Leadership and URIM: There were no statistical differences among URIM and non-URIM in holding leadership positions (Table 1). However, further stratification of the URIM categories showed noteworthy patterns. Despite being a small proportion of the overall sample (Fig. 1 A), those identifying as URIM were proportionally represented among those with leadership positions. Additionally, the URIM participants identifying as Black or Hispanic had higher proportions of doctoral degrees than those identifying as white (Fig. 1B).
Other relevant findings: As expected, having spent more years in PA education increased the odds of being in a leadership role (Table 2). For every one year in PA education, the adjusted odds of being in any leadership role increased by 7% [95% CI = 4–9%]. This association held for both ADs and PDs but was strongest for PDs (Table 3). For every year in PA education, the adjusted odds of being an AD increased by 6% [95% CI = 3–9%], and the adjusted odds of being a PD increased by 10% [95% CI = 7–12%]. There was no significant relationship between years in PA education and having a CD role. Similarly, in bivariate analysis (Table 1), longevity in the PA profession (related or unrelated to academia), based on when the participant first became NCCPA certified, was significantly associated with leadership role, with PDs and ADs tending to have had longer careers. However, among the leaders, the majority of those most recently certified held the CD position. Those in the PD group were in PA education and at the current program longer than ADs and CDs.

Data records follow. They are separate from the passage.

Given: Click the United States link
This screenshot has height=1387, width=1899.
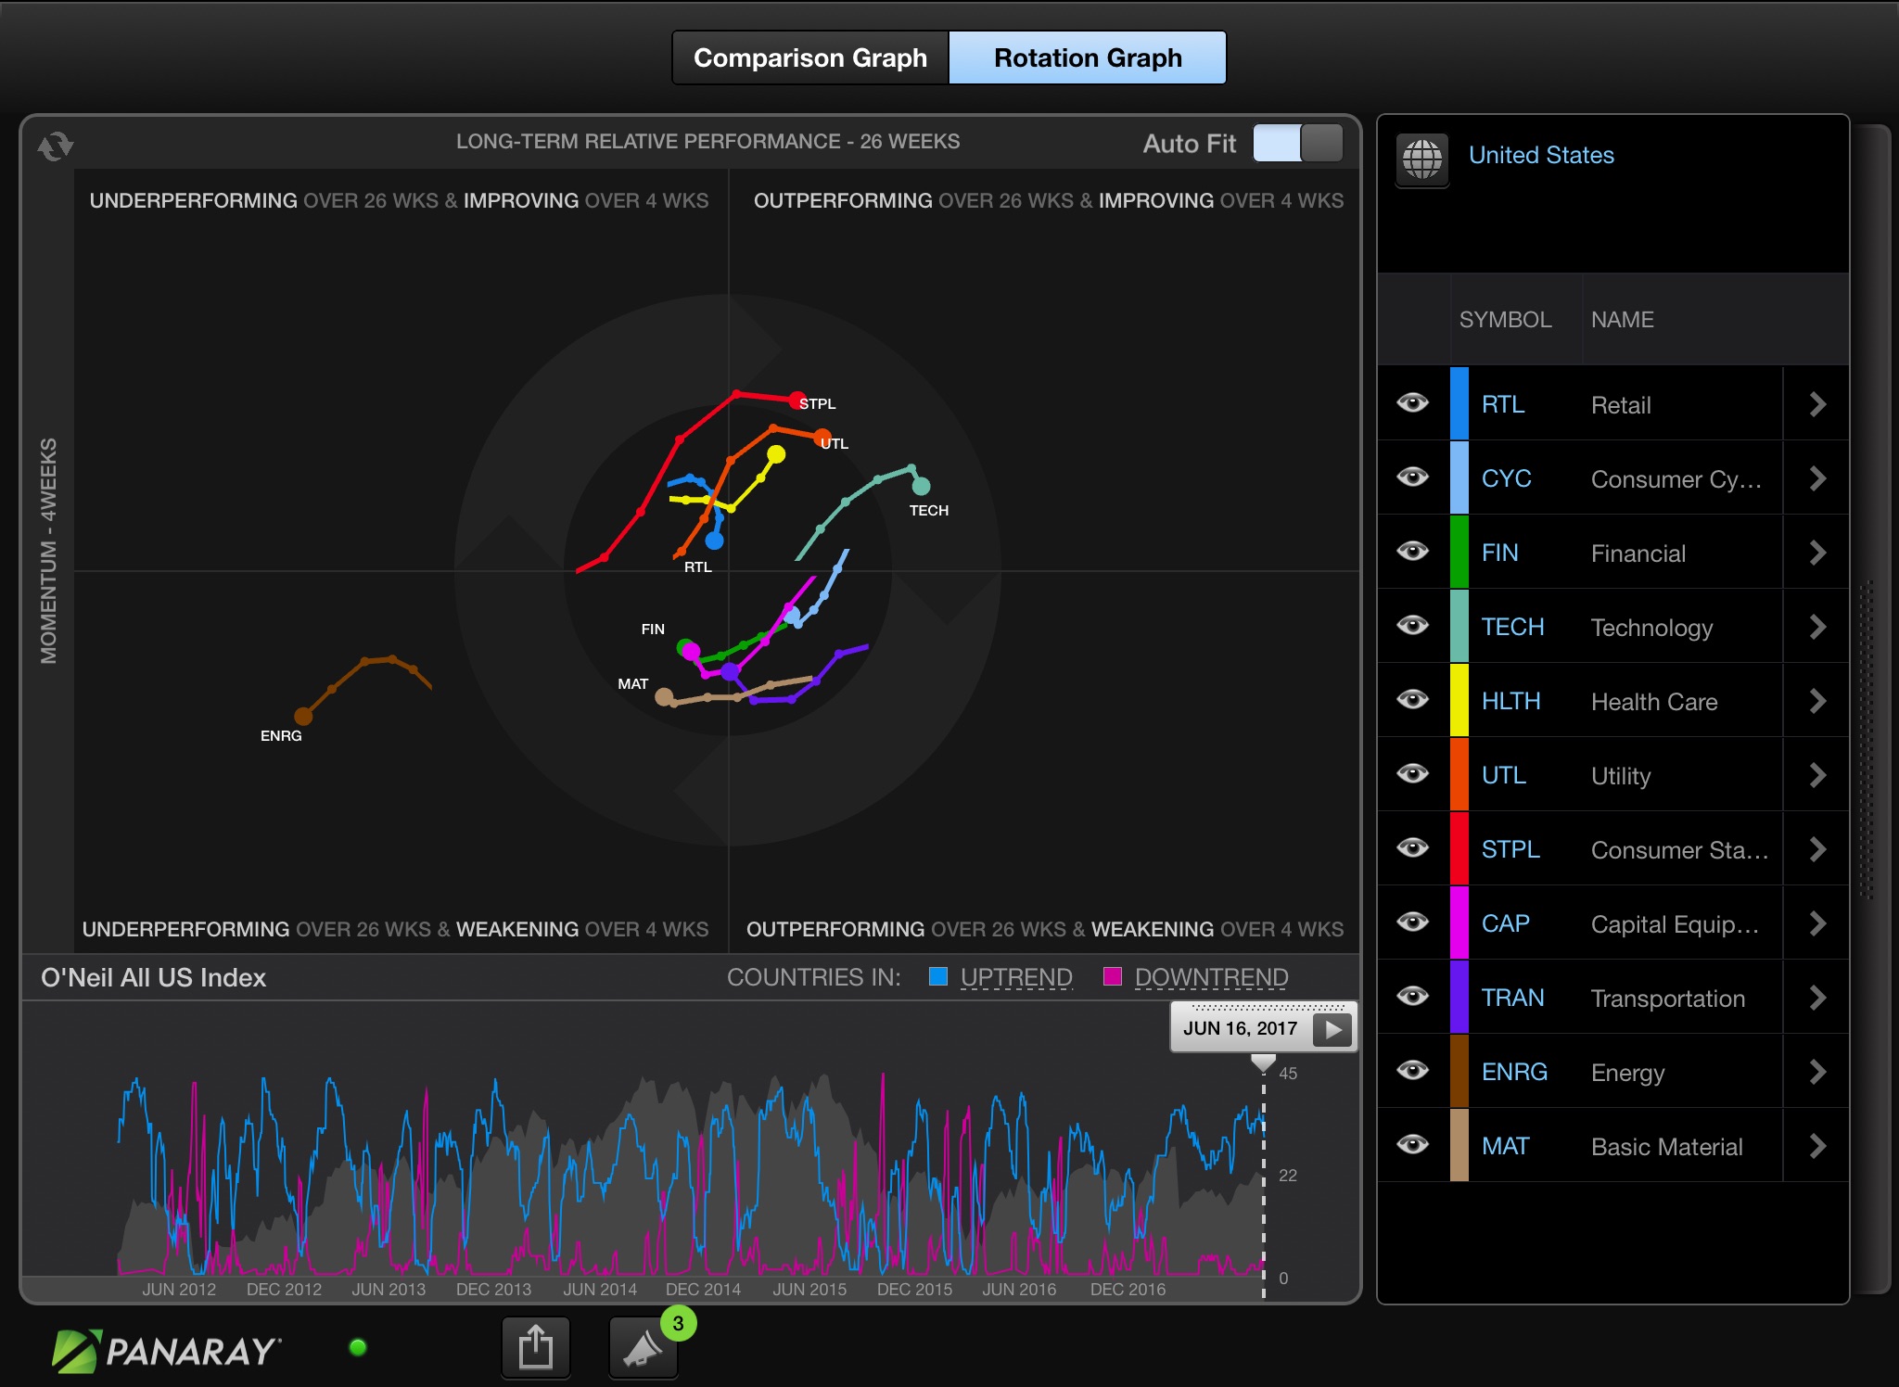Looking at the screenshot, I should pyautogui.click(x=1541, y=156).
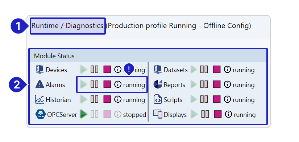299x142 pixels.
Task: Pause the Historian module
Action: tap(94, 99)
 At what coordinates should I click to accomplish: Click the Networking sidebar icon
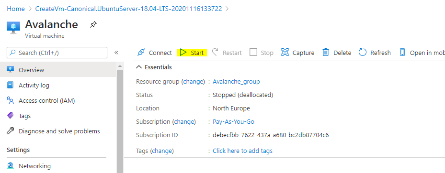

Overall, most participants (80%) were not tenured or in a tenure track. About 50% had had a publication, but only 14% received research funding in the previous 3 years. Although the numbers were low, those who were tenured, had published and had received research funding were mostly PDs and NLs.
This study examined the factors associated with PA academic leadership positions (PD, AD, and CD). Specifically we investigated doctoral degree credentials, gender, and underrepresented minority status. Program directors were more likely to have an advanced degree and tended to have been in PA education longer than other leadership cadres and faculty. Gender and URIM status were equally represented in all leadership roles within the PA professoriate. To our knowledge, this is the first study reporting on the role of doctoral degree credentials, gender, and minority status within academic leadership among PA-trained faculty.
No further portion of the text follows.